------ Exercise materials ------
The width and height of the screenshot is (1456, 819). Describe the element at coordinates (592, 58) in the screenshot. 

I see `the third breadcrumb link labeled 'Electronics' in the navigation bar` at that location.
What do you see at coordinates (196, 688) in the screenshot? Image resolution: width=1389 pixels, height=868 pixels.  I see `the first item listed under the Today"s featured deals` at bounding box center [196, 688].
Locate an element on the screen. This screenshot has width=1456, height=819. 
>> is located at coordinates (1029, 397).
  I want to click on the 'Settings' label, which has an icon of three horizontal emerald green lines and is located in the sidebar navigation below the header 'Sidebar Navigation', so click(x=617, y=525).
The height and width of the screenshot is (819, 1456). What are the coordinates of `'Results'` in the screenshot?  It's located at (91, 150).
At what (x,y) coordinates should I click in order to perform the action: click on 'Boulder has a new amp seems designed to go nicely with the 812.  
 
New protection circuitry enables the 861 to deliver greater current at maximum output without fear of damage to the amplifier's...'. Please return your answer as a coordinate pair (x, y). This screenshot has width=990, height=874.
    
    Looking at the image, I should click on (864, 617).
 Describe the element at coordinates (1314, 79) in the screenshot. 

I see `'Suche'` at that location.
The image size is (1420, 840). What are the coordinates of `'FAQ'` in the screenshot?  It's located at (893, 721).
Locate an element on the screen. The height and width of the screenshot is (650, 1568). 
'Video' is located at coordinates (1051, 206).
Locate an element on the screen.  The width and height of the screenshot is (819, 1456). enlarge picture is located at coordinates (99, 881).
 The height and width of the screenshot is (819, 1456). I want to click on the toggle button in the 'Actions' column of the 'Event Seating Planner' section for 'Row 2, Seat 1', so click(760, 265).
------
## [Stated problem]
Retype all of the lines above without changing any character.

## [Result of this exercise]
The width and height of the screenshot is (1456, 819). Describe the element at coordinates (592, 58) in the screenshot. 

I see `the third breadcrumb link labeled 'Electronics' in the navigation bar` at that location.
What do you see at coordinates (196, 688) in the screenshot? Image resolution: width=1389 pixels, height=868 pixels.  I see `the first item listed under the Today"s featured deals` at bounding box center [196, 688].
Locate an element on the screen. This screenshot has width=1456, height=819. 
>> is located at coordinates (1029, 397).
  I want to click on the 'Settings' label, which has an icon of three horizontal emerald green lines and is located in the sidebar navigation below the header 'Sidebar Navigation', so click(x=617, y=525).
The height and width of the screenshot is (819, 1456). What are the coordinates of `'Results'` in the screenshot?  It's located at (91, 150).
At what (x,y) coordinates should I click in order to perform the action: click on 'Boulder has a new amp seems designed to go nicely with the 812.  
 
New protection circuitry enables the 861 to deliver greater current at maximum output without fear of damage to the amplifier's...'. Please return your answer as a coordinate pair (x, y). This screenshot has width=990, height=874.
    
    Looking at the image, I should click on (864, 617).
 Describe the element at coordinates (1314, 79) in the screenshot. 

I see `'Suche'` at that location.
The image size is (1420, 840). What are the coordinates of `'FAQ'` in the screenshot?  It's located at (893, 721).
Locate an element on the screen. The height and width of the screenshot is (650, 1568). 
'Video' is located at coordinates (1051, 206).
Locate an element on the screen.  The width and height of the screenshot is (819, 1456). enlarge picture is located at coordinates (99, 881).
 The height and width of the screenshot is (819, 1456). I want to click on the toggle button in the 'Actions' column of the 'Event Seating Planner' section for 'Row 2, Seat 1', so click(760, 265).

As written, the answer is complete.